WORK TO COMPLETE —
Could you update the records between the lines holding "This screenshot has height=393, width=649." and "Action: [x=154, y=209]", inclusive, by changing "floppy disk" to "diskette" and leaving everything else as it is? Return only those lines.

----

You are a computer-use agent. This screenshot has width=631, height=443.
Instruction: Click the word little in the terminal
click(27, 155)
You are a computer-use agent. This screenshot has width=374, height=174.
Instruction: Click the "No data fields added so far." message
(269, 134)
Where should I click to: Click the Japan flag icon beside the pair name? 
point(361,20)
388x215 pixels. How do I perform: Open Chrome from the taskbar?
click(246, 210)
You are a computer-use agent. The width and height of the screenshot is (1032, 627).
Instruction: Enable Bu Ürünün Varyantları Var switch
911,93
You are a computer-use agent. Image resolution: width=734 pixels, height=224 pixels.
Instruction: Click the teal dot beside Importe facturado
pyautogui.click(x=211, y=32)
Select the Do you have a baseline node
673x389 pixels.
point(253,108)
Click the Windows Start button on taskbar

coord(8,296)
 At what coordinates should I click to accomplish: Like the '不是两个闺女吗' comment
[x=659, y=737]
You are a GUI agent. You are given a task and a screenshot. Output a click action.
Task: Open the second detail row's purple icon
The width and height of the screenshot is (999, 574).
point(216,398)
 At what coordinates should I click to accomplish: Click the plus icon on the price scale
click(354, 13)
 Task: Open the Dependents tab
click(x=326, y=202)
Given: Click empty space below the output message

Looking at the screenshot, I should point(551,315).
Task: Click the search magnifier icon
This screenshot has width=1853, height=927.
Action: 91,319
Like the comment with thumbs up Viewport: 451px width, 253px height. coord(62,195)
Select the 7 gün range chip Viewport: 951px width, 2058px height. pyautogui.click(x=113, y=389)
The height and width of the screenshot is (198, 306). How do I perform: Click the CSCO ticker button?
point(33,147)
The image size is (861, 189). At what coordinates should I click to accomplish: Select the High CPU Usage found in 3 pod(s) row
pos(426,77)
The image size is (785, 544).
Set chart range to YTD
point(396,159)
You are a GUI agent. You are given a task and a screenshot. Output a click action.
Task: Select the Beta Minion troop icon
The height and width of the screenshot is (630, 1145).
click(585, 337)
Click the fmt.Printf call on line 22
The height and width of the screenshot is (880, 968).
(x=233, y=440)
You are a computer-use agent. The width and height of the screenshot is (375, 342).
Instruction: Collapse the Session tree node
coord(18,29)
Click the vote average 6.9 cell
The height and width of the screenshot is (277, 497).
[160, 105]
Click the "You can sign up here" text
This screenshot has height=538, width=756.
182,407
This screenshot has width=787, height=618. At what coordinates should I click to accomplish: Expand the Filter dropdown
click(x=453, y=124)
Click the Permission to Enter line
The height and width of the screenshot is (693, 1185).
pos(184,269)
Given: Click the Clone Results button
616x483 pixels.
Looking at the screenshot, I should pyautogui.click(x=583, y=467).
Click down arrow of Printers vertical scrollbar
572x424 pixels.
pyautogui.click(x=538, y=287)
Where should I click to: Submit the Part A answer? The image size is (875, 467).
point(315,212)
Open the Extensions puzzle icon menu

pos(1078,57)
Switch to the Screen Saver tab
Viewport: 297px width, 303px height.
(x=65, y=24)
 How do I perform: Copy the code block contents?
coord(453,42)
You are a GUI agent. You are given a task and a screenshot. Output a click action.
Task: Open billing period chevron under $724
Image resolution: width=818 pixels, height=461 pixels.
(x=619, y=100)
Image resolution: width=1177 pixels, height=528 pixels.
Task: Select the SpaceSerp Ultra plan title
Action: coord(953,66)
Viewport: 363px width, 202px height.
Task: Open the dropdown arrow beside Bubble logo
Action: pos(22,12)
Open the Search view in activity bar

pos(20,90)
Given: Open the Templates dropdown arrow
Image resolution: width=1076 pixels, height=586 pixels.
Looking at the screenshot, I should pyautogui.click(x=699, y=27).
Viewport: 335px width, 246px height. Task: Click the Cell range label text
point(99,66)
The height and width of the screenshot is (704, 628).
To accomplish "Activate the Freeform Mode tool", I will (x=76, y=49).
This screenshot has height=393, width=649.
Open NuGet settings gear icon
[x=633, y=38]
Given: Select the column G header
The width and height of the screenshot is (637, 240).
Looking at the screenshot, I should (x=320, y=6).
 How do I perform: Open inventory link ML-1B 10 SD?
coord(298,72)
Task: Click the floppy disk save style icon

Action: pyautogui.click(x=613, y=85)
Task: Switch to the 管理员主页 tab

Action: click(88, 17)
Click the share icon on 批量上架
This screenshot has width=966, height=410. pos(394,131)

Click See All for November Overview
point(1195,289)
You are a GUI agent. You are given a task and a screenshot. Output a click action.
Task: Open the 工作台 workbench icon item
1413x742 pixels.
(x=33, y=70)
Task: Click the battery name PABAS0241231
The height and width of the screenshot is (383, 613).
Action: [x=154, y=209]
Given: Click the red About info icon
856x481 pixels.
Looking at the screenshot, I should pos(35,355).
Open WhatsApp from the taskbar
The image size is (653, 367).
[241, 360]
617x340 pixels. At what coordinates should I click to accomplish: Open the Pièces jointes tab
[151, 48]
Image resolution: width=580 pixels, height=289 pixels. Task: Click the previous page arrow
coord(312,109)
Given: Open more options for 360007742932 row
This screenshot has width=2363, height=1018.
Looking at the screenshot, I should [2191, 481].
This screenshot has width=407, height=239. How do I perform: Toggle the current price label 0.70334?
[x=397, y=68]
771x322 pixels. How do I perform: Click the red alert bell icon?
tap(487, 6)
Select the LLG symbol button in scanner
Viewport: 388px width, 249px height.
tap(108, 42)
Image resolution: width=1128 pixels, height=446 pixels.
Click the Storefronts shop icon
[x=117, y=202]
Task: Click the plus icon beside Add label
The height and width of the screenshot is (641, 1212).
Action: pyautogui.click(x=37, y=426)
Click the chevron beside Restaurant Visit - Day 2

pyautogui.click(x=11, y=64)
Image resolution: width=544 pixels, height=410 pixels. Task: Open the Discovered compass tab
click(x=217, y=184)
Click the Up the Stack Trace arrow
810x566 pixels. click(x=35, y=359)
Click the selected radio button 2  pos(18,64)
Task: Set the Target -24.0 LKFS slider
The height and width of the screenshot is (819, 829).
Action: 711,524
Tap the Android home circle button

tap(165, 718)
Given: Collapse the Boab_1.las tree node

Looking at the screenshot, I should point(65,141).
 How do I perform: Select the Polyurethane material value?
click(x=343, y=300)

----

EXERCISE OUTPUT —
This screenshot has height=393, width=649.
Open NuGet settings gear icon
[x=633, y=38]
Given: Select the column G header
The width and height of the screenshot is (637, 240).
Looking at the screenshot, I should (x=320, y=6).
 How do I perform: Open inventory link ML-1B 10 SD?
coord(298,72)
Task: Click the diskette save style icon

Action: pyautogui.click(x=613, y=85)
Task: Switch to the 管理员主页 tab

Action: click(88, 17)
Click the share icon on 批量上架
This screenshot has width=966, height=410. pos(394,131)

Click See All for November Overview
point(1195,289)
You are a GUI agent. You are given a task and a screenshot. Output a click action.
Task: Open the 工作台 workbench icon item
1413x742 pixels.
(x=33, y=70)
Task: Click the battery name PABAS0241231
The height and width of the screenshot is (383, 613).
Action: [x=154, y=209]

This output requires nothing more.